Rusya’nın Ukrayna’yı işgale başlamasının ardından, Ukrayna’nın beklentilerin üzerinde gösterdiği direniş ve buna bağlı olarak Rus ordusunun vermiş olduğu ağır kayıplar, Rusya’nın askeri operasyonlarını tartışmaya açtı. Bunun yanında Rusya’nın işgaline karşı Batı dünyasının yaptırımlarının giderek ağırlaşması, Rusya’yı oldukça kısıtlı bir manevra alanına sürükledi. Tabii Batı’nın Rusya’yı kısıtlamada, yaptırımların ve Ukrayna’ya yönelik askeri yardımların ötesine geçip geçmeyeceği de değerlendiriliyor.
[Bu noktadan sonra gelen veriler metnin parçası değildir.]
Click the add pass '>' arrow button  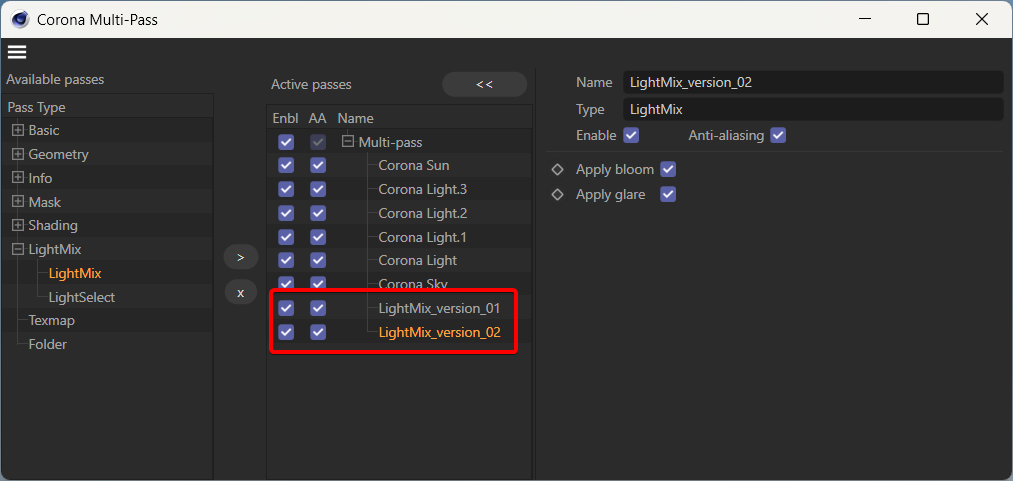(x=240, y=257)
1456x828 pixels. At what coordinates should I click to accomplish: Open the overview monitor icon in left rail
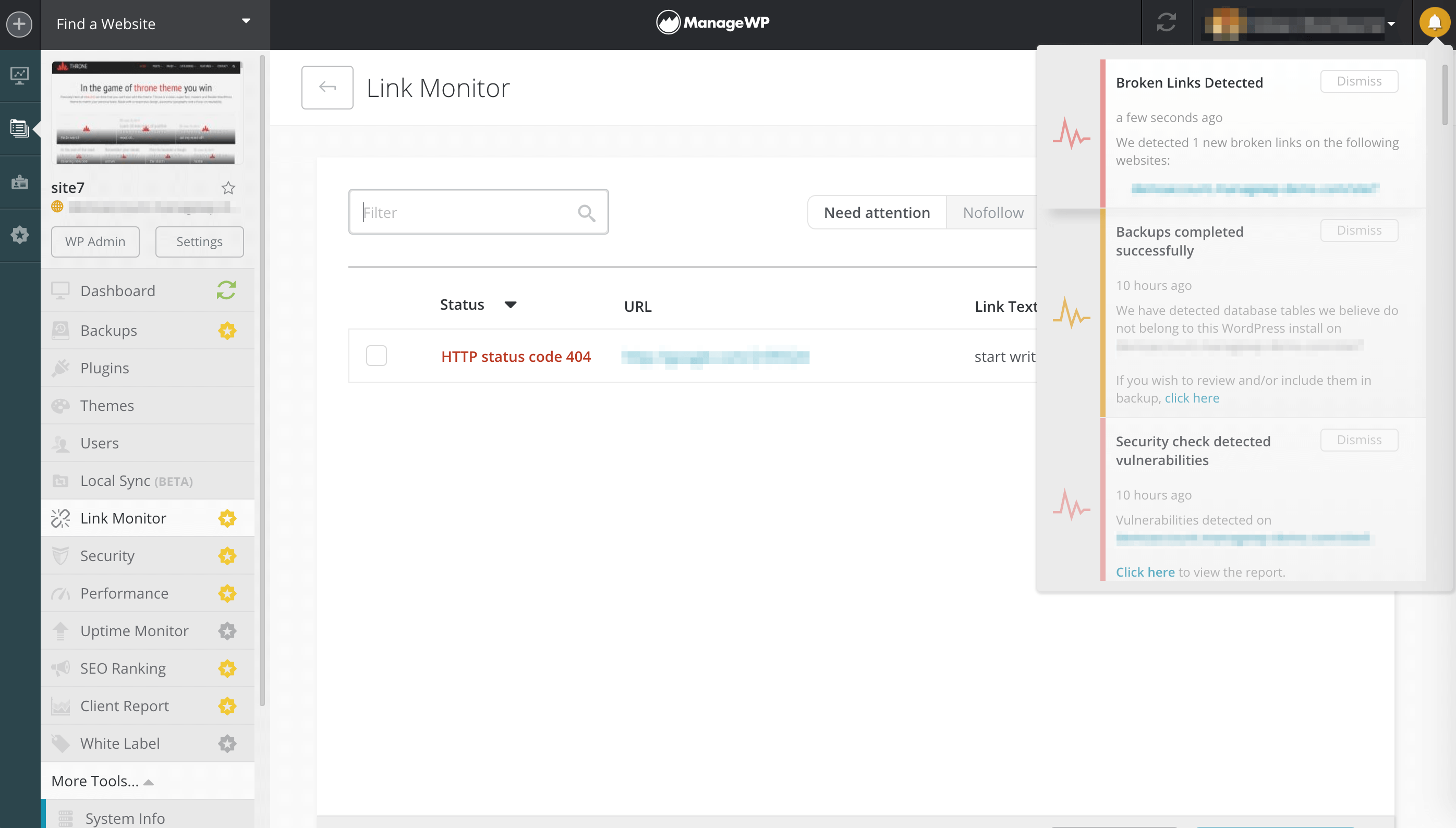coord(19,75)
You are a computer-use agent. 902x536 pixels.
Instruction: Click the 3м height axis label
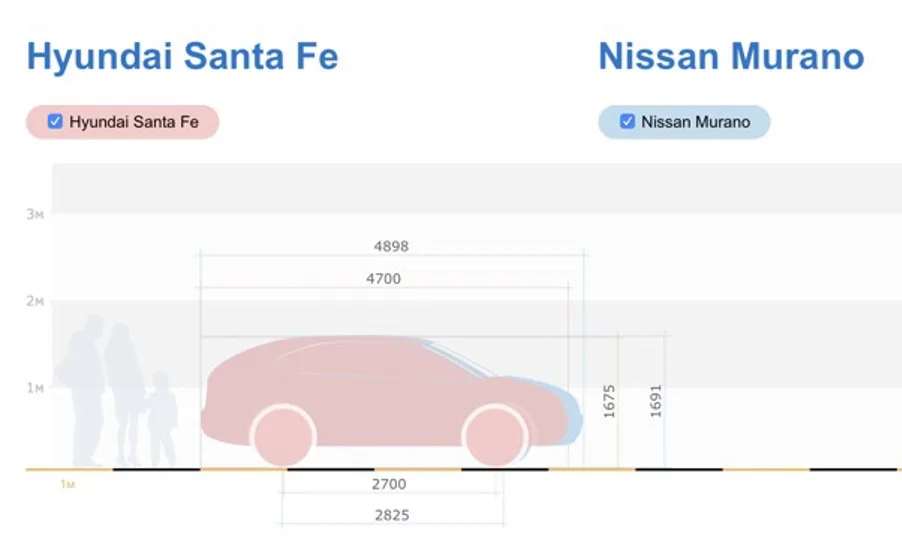click(x=35, y=214)

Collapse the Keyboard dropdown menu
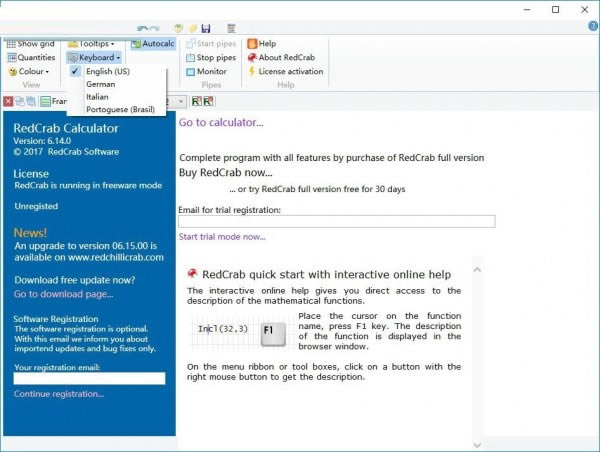pos(94,58)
Başta ABD olmak üzere Batı ülkelerinin Rusya ile tansiyonu belirli bir seviyede tutma gayretleri görülse de Rusya ile mücadelenin başka sahalara yansımalarının olması mümkündür. Bu sahalardan birisi de Suriye olabilir. Suriye muhalefeti, Ukrayna-Rusya Savaşı’nı, Rusya’yı eleştirmek ve Suriye’de Batı devletlerini aksiyon almaya zorlamak adına kullansa da henüz Batılıların Suriye adına sahici bir yaklaşımının olmadığı görülüyor. Buna karşın, Ukrayna-Rusya Savaşı’nın Suriye sahasına etkilerini ve muhtemel gelecek senaryolarını üç başlık altında irdelemek yerinde olacaktır.
Askeri Etkiler
Rusya’nın Ukrayna’ya karşı başlatmış olduğu işgal girişiminin ardından savaş sahasında oldukça zorlandığı, belirli bir noktadan sonra da neredeyse askeri olarak ilerleme sağlayamadığı gözlemlendi. Ukrayna ordusunun beklentilerin üzerinde göstermiş olduğu direnç, özellikle Bayraktar TB-2’lerin Rusya’nın ikmal hatlarını hedef alması ve kara unsurları için işaretleme yapmasının öne çıkması ve bunun yanında Ukrayna’ya destek amaçlı gönderilen anti tank ve hava savunma sistemi silahları, Rusya’nın hava sahasında mutlak üstünlük sağlayamaması gibi faktörler Rusya’yı sınırlayan etmenler olmuştur. Rus ordusunun yaşadığı komuta kontrol sorunları, donanım ve ekipman açısından içine düştüğü yetersizlikler, görsel açından da doğrulanmış ağır kayıpları, aynı zamanda askeri caydırıcılığının yitirilmesi anlamına geliyor. Sonuç olarak Rusya, özellikle Kiev ve Çernihiv cephelerinden geri çekilmek zorunda kalmıştır. Haritaya bakıldığında Rusya’nın planlanan ya da beklenilen askeri etkiden çok uzak kaldığı görülüyor. Bu noktadan hareketle Rus ordusunun içine düştüğü durumun Suriye sahasına da etkileri olabileceği değerlendirilebilir.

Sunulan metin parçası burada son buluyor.